O God, our merciful Father, you called Blessed Villana back from the emptiness of the world and aroused in her a spirit of humility and true penitence. Recreate in our hearts the power of your love and, filled by that same spirit, may we serve you in newness of life. We ask this through our Lord Jesus Christ, your Son, who lives and reigns with you and the Holy Spirit, one God, for ever and ever.

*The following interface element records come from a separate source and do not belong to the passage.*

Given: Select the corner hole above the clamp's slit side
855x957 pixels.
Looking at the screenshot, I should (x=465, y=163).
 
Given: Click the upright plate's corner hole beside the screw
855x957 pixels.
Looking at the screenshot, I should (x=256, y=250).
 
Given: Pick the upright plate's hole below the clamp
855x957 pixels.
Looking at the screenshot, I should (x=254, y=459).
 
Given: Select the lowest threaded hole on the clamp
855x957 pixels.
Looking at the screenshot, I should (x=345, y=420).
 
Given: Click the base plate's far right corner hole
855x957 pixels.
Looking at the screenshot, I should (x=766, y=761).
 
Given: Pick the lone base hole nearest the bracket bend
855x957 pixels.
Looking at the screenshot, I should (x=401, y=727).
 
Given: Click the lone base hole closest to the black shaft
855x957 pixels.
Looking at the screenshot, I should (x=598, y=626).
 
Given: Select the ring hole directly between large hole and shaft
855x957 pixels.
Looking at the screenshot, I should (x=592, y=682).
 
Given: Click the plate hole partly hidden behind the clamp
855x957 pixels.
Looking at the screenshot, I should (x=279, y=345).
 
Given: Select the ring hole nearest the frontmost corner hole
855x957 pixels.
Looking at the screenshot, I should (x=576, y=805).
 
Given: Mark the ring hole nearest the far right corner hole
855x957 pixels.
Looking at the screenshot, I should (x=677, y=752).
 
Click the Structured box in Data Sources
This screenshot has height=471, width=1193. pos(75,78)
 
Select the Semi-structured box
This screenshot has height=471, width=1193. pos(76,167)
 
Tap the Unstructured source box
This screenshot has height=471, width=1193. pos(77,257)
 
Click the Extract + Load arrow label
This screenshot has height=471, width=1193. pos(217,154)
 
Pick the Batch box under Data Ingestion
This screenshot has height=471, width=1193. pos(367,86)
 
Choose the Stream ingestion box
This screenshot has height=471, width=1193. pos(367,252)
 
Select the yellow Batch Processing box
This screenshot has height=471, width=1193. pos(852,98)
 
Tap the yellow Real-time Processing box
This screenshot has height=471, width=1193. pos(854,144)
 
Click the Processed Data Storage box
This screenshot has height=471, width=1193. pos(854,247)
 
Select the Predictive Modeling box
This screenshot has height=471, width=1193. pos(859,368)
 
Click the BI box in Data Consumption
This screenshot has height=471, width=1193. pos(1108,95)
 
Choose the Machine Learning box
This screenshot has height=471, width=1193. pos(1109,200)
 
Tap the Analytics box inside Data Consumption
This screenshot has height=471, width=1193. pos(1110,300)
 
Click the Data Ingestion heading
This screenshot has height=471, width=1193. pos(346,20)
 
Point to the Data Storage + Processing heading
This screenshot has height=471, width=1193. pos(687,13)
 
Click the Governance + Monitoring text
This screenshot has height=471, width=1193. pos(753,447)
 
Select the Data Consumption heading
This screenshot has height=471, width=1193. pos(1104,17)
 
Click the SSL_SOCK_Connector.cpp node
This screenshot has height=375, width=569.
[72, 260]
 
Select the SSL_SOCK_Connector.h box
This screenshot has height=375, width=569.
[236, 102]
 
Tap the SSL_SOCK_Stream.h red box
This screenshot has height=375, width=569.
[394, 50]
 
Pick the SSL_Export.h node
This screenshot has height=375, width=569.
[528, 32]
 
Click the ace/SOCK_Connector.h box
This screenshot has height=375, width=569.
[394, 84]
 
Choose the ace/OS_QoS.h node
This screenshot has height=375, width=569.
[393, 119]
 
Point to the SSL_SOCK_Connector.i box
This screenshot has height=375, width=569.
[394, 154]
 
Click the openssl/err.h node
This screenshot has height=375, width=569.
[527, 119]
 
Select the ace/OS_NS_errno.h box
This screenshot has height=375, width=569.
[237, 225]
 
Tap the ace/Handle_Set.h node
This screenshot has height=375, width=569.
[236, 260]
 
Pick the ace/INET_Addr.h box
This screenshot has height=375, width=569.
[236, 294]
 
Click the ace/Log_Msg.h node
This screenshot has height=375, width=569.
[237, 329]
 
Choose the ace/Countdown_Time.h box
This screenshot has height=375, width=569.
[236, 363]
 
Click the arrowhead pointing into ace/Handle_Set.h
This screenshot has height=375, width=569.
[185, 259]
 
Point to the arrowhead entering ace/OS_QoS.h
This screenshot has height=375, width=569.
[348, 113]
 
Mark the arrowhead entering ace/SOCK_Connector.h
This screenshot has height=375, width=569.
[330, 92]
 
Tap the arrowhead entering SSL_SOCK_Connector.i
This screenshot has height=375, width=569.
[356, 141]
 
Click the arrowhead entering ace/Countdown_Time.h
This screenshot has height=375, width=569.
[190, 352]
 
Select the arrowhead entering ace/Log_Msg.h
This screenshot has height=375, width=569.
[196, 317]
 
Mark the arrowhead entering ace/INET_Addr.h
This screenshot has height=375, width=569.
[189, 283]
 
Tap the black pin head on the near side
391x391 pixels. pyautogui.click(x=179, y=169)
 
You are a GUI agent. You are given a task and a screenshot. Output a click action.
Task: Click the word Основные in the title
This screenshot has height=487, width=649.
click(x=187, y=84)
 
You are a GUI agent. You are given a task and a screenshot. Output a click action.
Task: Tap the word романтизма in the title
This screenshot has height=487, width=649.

Tomb of Blessed Villana de’Botti |
Both Blessed Daniel’s and Villana’s lives reveal to us our directive to listen for, and answer the call of Our Heavenly Father. We are called to lives of courage, devotion, charity, and obedience. We are called throughout our lives, and as Blessed Villana teaches us, it is never too late to answer. We pray today for the strength and courage to answer our personal call!
Year 2: Day 59 of 365
Prayer Intentions: The courage to answer the call of the Lord
Requested Intentions: Freedom from medical difficulties, employment, successful relationship (D); End to suffering for sick brother; reconciliation of estranged family (E); End to husband’s addiction; Improved relationship; strength (M); Successful God-centered marriage; Sacramental life (M); Healing, successful relationship (S); For successful marriage (A); For a husband’s freedom from addiction (C); Freedom from pain and illness for a friend (M); Financial freedom (J); Successful passing of occupational examination (S); Healing and conversion, sale of house (L); Occupational success for employee and colleagues (J); Employment for a son (C); Successful attainment of an important appointed position (J); Recovery from cancer for a friend (Z); For a family’s freedom from sin (M); For a daughter with Diabetes (A); Healing of a father following stroke (S).